(Records drawn from a dataset)
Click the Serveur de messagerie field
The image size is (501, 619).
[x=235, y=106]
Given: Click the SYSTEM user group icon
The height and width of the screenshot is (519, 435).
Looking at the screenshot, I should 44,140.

WORK ORDER: Your answer should repeat every entry exactly.

WRITTEN RESPONSE:
Click the Serveur de messagerie field
The image size is (501, 619).
[x=235, y=106]
Given: Click the SYSTEM user group icon
The height and width of the screenshot is (519, 435).
Looking at the screenshot, I should 44,140.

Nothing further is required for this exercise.